One thing to note about that table is that we are also looking at transcription conventions which are derived from transcribing Latin. So many of those 'u's should be 'v's because in most medieval hands they look the same. So do 'n's. In Latin it doesn't much matter, in English it does as it does in Welsh. So William Camden (a Londoner) whose attempt is perhaps most off beam was probably looking at someone's handwriting with a bit of guesswork.

Personal names are a bit different because it's much more likely the clerk will just write what he (as it usually was) hears. My favourite examples include four chaps called Llywelyn (other choices are available on that one even in modern orthography) where the poor clerk was simply guessing and went with Thlewelin/Luellin and others.
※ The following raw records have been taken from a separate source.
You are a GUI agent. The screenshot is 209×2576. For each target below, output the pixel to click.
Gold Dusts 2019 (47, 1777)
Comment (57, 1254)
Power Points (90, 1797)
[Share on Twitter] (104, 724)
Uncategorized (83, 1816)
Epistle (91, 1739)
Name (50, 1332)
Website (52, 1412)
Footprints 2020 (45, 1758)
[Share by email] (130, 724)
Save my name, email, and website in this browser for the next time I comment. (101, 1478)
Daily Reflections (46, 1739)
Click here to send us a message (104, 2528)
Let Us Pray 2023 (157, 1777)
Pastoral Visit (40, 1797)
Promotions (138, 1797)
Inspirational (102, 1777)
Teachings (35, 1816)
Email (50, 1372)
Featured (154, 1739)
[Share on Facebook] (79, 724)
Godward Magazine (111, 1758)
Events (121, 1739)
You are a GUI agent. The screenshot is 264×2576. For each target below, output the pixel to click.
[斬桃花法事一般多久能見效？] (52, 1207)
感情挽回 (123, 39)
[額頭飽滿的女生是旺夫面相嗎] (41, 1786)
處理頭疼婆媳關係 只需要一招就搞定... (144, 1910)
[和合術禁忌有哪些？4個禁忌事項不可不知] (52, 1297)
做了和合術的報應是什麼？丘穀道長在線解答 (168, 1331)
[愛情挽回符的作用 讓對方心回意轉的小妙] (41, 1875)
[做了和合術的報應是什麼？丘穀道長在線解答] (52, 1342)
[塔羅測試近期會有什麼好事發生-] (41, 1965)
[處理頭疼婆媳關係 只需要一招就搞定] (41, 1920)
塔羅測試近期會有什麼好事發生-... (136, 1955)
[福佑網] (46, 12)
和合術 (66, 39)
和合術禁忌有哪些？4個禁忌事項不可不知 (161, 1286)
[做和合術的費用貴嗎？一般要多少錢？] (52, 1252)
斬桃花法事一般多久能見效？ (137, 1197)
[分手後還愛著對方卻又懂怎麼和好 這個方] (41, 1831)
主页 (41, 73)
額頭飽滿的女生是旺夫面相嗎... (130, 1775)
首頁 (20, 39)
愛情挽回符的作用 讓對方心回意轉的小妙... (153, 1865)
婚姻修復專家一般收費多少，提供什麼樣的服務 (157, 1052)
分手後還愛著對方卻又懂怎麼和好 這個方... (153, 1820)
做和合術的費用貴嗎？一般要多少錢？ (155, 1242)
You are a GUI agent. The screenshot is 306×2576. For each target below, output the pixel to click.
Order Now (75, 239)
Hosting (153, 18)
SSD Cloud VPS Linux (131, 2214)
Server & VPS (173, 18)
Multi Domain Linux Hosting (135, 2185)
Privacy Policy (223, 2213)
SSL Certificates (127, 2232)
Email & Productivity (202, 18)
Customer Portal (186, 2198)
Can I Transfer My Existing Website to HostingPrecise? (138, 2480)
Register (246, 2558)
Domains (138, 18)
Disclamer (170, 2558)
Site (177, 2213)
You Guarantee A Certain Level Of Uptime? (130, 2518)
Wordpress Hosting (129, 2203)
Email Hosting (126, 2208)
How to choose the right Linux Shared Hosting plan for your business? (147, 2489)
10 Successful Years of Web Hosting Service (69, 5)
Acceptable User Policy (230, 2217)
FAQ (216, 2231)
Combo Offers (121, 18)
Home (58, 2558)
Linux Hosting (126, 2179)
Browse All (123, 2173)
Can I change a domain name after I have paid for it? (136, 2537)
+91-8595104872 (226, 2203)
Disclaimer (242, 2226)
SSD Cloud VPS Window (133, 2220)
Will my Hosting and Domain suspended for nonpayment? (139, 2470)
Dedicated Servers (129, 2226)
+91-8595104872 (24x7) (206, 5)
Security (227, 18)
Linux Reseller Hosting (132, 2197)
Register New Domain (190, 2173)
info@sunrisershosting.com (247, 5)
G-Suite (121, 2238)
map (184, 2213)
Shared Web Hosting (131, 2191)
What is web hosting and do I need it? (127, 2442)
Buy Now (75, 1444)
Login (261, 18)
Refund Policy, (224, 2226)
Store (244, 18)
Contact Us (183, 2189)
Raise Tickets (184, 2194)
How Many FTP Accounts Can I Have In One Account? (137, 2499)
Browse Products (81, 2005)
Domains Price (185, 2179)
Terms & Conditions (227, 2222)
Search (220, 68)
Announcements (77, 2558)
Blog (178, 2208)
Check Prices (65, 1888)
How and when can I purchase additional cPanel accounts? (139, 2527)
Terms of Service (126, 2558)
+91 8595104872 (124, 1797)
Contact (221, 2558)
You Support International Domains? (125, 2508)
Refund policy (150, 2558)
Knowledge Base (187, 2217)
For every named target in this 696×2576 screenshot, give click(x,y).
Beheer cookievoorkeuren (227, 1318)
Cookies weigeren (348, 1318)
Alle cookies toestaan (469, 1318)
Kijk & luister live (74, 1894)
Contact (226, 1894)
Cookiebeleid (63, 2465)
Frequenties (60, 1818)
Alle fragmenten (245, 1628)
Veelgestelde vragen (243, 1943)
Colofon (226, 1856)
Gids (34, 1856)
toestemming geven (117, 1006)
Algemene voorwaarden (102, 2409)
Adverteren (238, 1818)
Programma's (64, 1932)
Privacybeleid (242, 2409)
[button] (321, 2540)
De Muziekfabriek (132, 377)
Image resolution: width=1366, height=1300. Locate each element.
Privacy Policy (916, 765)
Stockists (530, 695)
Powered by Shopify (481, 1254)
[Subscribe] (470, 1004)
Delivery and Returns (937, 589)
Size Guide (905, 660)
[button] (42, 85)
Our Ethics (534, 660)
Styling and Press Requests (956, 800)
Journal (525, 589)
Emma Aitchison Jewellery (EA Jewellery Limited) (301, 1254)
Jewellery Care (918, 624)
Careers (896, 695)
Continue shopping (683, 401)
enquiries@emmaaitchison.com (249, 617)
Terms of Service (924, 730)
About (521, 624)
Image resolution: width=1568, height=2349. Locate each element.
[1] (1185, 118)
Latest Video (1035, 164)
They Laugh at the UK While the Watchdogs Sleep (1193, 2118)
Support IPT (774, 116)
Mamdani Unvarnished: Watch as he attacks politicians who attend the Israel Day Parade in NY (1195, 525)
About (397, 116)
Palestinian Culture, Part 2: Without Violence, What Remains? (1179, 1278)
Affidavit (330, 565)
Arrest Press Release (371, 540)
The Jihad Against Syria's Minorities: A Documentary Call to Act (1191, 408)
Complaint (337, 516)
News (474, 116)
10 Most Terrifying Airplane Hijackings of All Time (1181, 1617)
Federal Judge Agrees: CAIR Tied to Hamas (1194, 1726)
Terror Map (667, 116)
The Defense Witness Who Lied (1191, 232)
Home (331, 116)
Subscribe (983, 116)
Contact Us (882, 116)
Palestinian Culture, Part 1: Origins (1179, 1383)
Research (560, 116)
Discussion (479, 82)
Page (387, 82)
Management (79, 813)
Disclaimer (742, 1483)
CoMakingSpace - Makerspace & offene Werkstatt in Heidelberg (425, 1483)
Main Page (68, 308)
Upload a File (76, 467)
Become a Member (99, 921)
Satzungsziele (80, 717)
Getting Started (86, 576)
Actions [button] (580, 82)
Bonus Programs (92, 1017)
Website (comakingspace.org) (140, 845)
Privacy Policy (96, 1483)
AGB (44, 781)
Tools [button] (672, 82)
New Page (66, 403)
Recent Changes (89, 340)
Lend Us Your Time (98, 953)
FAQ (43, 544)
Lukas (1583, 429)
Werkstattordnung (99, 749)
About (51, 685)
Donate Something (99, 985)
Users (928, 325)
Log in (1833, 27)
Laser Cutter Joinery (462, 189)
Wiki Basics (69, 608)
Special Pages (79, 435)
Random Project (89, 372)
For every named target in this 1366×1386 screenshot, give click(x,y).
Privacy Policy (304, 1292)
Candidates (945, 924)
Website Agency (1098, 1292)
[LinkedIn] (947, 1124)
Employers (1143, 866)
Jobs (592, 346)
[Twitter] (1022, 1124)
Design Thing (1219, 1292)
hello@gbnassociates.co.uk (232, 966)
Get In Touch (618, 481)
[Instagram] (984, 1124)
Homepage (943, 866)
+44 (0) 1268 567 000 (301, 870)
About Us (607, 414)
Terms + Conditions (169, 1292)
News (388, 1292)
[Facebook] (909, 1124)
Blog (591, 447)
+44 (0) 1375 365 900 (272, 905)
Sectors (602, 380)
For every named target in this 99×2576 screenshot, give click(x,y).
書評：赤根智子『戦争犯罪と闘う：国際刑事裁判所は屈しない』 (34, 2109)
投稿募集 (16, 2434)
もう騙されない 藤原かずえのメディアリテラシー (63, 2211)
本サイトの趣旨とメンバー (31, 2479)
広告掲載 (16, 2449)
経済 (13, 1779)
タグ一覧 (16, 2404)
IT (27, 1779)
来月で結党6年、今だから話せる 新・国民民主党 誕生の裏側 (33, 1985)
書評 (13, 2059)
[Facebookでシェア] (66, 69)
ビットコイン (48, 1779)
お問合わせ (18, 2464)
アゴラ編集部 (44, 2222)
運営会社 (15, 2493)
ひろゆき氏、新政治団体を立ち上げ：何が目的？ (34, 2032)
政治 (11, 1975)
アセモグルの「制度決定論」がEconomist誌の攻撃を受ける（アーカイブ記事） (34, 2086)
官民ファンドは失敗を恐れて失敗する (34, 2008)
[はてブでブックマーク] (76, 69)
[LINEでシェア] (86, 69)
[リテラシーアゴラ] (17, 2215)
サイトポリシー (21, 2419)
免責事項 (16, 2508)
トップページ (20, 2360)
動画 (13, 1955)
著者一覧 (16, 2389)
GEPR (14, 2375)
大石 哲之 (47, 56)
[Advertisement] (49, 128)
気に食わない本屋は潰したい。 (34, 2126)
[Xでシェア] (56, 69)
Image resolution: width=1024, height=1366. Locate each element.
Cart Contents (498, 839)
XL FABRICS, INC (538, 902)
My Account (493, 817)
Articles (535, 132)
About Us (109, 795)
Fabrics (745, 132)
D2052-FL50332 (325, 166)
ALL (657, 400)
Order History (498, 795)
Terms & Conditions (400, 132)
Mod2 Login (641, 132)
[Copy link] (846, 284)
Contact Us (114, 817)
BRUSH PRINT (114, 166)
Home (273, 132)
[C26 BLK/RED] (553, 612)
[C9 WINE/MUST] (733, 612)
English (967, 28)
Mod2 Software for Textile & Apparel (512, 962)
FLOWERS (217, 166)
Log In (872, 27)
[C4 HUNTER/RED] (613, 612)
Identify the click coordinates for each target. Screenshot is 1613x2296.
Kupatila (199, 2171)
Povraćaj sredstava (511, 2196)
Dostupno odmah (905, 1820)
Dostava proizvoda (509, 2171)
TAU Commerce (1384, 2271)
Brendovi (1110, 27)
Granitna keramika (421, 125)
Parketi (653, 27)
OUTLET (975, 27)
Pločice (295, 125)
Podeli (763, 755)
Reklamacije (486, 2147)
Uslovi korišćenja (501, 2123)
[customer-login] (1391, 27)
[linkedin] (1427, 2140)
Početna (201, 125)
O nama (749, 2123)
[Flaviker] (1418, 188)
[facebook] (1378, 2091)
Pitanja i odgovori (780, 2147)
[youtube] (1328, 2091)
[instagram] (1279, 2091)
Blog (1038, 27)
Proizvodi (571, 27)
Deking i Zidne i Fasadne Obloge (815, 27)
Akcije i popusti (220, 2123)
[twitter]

Some of the French attempts at Welsh names from 15th century Normandy (lists of soldiers names from garrisons there formed a large part of a project I was involved in) are decidedly eccentric but again, the clerk could only write down what he heard.

That's a long way of saying 'yes, but not especially', isn't it?

Adam
 
Last edited:

Focalplane

Western Thunderer
The history of place names interests me too but I would hate to get off topic on such a well managed thread. Suffice it to say that I have been guilty of recording what I heard said in one language, translated into another and then anglicized.

The naming of layouts has always had a sub-theme of the absurd or ridiculous, particularly when, as in Larry’s case the layout is not strictly (100%) based on a real place.
 

Stephen Freeman

Western Thunderer
I think we can take it then that the gentleman concerned was not a Welsh speaker;), I confess I am not (though I do have part of my family tree that was), but I thought everybody knew that, sadly not.